*STATED EXERCISE:* Translate this sentence from the forum discussion on trademarks below into Spanish: "This information can be much more damaging to a company than a mere book of photographs."

*SOURCE EXCERPT:*

I say it's a gray area and to be careful that's all I am trying to impart.

If one wants to make a US released coffee table book (photo book) of all the 2011 John Deere tractors (logos and mention of John Deere) just don't be surprised if there is a knock on your door.

Steve Smith
07-14-2011, 09:45 AM
If one wants to make a US released coffee table book (photo book) of all the 2011 John Deere tractors (logos and mention of John Deere) just don't be surprised if there is a knock on your door.

I really don't see why you couldn't do that. It's just a documentation of fact without being judgemental or spreading false information. There is no loss to the company so I don't see what they can claim.


reading the below first claim implies you need consent to use the trademark. I don't know what law specifically.

I'm sure there is no such law.


Steve.

Steve Smith
07-14-2011, 10:12 AM
I really don't see why you couldn't do that. It's just a documentation of fact without being judgemental or spreading false information. There is no loss to the company so I don't see what they can claim.

In fact, you can go much further. Think about the number of magazines available which compare things. Cars, TVs, washing machines, etc. Not only do they show the product, including the logos, but they also publish their opinions of them. If a reviewer thinks one manufacturer's washing machine is inferior compared to another, they will publish this opinion.

This information can be much more damaging to a company than a mere book of photographs. The comments cannot be claimed to be defammatory as they are based on actual tests so the manufacturer has no comeback (except perhaps to stop advertising in that magazine!).


Steve.

zsas
07-14-2011, 10:32 AM
I believe journalism plays by different rules. A for profit photo book could have trademark considerations depending of the use of the logo and trademark. I don't think the McDonalds and John Deere book would be at no-risk of orig trademark holder making a claim in the US.

Diapositivo
07-14-2011, 10:33 AM
Exactly and to bring it back to buildings, for e.g., you are free to photograph every McDonalds restaurant exterior you wish. But you can't sell a coffee table book called "My Tour Across America Documenting McDonalds' Restaurants". The logo and brand name are trademarked and therefore you would need consent from McDonalds. I think it gets more complex when logo's and/or trademarks become centerstage as opposed to say a cityscape with a golden arch way in the background and the intent if the book is to document skylines or something benign.

Well, now that I know what a coffee table is, I'd like some clarification about this post. Do you have memory of such a book being challenged in court by McDonald's, or is it just an hypothesis of yours?

To me it is very clear that you can call your book "My Tour Across America Documenting McDonald's Restaurants", but you cannot call it "My Tour Across America Documenting McDonald's Restaurants" using the McDonald's logo instead of the normal lettering.

zsas
07-14-2011, 10:37 AM
The coffee table book I mention is hypothetical

Steve Smith
07-14-2011, 11:55 AM
I believe journalism plays by different rules. A for profit photo book could have trademark considerations depending of the use of the logo and trademark. I don't think the McDonalds and John Deere book would be at no-risk of orig trademark holder making a claim in the US.

Lines for locating words and elements
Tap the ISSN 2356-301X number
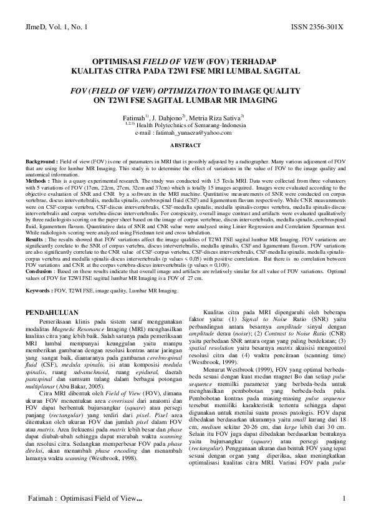pos(317,28)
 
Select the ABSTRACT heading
pos(185,145)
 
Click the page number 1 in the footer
pos(344,498)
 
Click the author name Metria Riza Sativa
pos(221,117)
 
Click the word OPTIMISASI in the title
pos(116,63)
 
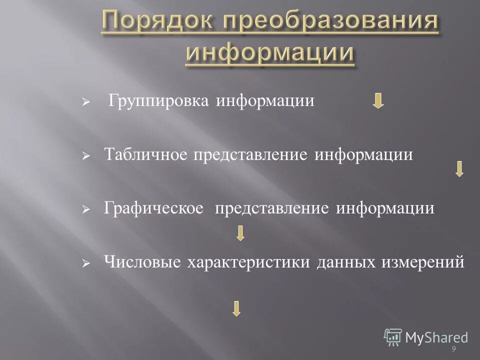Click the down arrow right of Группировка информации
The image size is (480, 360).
[379, 102]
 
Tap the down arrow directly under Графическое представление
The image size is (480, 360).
[240, 233]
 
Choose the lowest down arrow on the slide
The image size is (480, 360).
[236, 308]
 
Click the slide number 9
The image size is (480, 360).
[454, 348]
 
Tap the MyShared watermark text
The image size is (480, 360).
[436, 338]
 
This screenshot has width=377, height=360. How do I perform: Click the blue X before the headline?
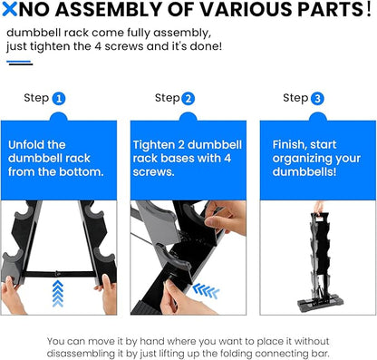(x=9, y=9)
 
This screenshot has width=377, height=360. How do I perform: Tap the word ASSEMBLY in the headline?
(x=109, y=9)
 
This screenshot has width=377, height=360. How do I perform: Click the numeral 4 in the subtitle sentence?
(x=98, y=46)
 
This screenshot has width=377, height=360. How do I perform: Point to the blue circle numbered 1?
(x=59, y=99)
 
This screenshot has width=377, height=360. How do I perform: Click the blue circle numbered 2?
(x=188, y=99)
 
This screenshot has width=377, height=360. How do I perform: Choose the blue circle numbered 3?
(x=317, y=99)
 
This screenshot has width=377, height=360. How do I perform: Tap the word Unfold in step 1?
(x=26, y=145)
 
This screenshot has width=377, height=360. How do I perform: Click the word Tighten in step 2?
(x=154, y=145)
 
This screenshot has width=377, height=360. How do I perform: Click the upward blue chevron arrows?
(x=58, y=294)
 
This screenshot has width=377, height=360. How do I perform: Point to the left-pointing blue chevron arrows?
(x=206, y=291)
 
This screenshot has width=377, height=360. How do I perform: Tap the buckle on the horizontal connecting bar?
(x=57, y=274)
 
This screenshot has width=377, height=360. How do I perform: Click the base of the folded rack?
(x=321, y=303)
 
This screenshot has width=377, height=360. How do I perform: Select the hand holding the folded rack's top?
(x=319, y=208)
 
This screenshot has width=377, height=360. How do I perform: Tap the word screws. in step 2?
(x=153, y=172)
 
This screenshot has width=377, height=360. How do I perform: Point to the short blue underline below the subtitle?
(x=19, y=62)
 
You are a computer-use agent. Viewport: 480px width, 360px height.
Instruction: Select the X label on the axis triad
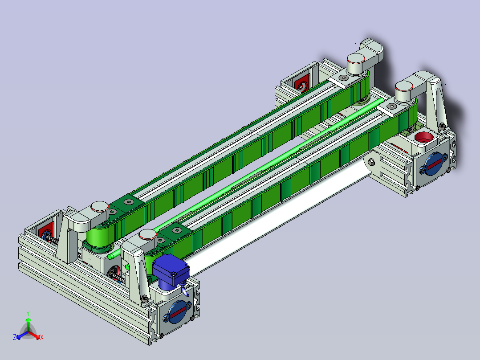click(x=42, y=338)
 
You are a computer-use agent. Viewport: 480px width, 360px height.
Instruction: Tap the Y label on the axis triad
click(x=28, y=313)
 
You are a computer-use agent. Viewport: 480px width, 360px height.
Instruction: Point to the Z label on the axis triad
click(x=15, y=338)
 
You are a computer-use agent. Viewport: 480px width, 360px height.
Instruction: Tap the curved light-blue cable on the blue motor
click(x=183, y=290)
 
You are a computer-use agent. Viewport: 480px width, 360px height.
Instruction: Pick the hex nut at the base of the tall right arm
click(x=442, y=127)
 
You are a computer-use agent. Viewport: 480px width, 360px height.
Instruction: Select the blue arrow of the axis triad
click(x=20, y=335)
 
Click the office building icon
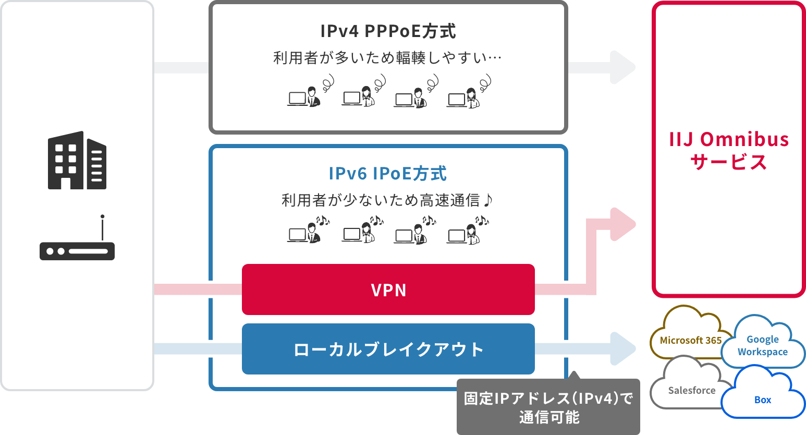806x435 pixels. (77, 160)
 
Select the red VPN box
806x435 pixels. (388, 289)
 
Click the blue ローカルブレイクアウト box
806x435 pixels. (388, 349)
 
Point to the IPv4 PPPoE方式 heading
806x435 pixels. (388, 31)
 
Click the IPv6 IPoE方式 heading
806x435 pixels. (388, 174)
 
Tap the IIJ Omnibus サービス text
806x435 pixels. (728, 150)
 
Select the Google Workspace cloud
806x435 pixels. (762, 345)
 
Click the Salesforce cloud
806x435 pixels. (690, 388)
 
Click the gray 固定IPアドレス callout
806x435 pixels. (548, 407)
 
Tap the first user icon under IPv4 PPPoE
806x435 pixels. (304, 96)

*RESPONSE FOR THIS EXERCISE:* Esta información puede ser mucho más perjudicial para una empresa que un simple libro de fotografías.